Researchers suspect it has to do with the “microtrauma” men experience when they shave. The repeated abrasions that occur day after day help bacterial colonies grow and spread on the skin. But according to another experiment conducted in 2014, another theory is that the beards may be able to fight infection.
Dr. Adam Roberts, a microbiologist at the University College London, swabbed a random assortment of beards and placed the samples in petri dishes. He was able to grow 100 different kinds of bacteria out of the beard samples. But Roberts found a presence of microbes seemed to be destroying all other bacteria in the petri dishes. He isolated the microbe and placed it in a separate petri dish with Escherichia coli, more commonly referred to as E. coli, and found it was able to effectively kill the bacterium.

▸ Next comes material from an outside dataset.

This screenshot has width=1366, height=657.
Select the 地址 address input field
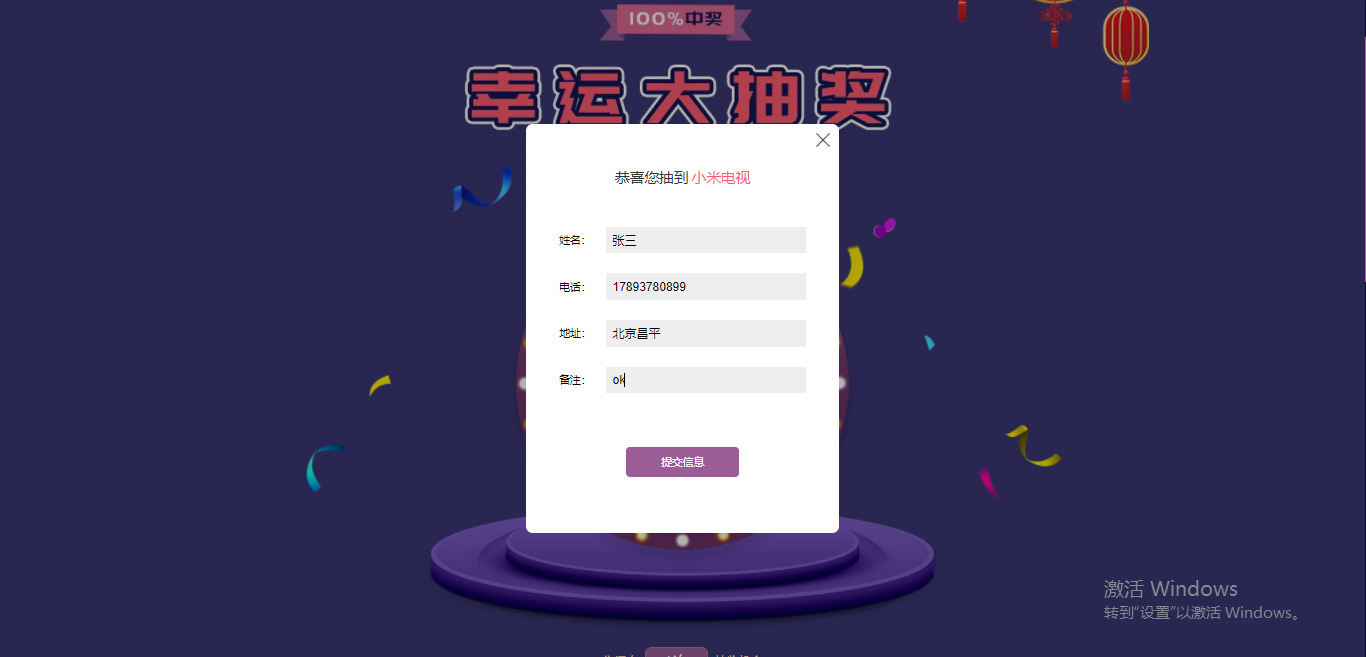706,333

Meanwhile, a previous experiment demonstrated how beards harbor more bacterium than those with clean shaven faces. A beard swap test conducted by reporters at Action 7 News in Albuquerque, N.M., who teamed up with Quest Diagnostics, revealed men’s facial hair contained the same bacteria typically found in intestines and fecal matter. Beards can trap dirt and germs more easily, but the truth is that as long as proper hygiene is maintained, most men’s beards contained normal levels of bacteria. Keeping clean and not clean shaven could be the trick to the healthiest faces.
Source: Sakai Y, Qin L, and Miura M, et al. Successful infection control for a vancomycin-intermediate Staphylococcus auereus outbreak in an advanced emergency medical service centre. Journal of Hospital Infection. 2016.
Wakeam E, Hernandex RA, Rivera Morales D, Finlayson SR, Klompas M, and Zinner MJ. Bacterial ecology of hospital workers’ facial hair: a cross-sectional study. Journal of Hospital Infection. 2014.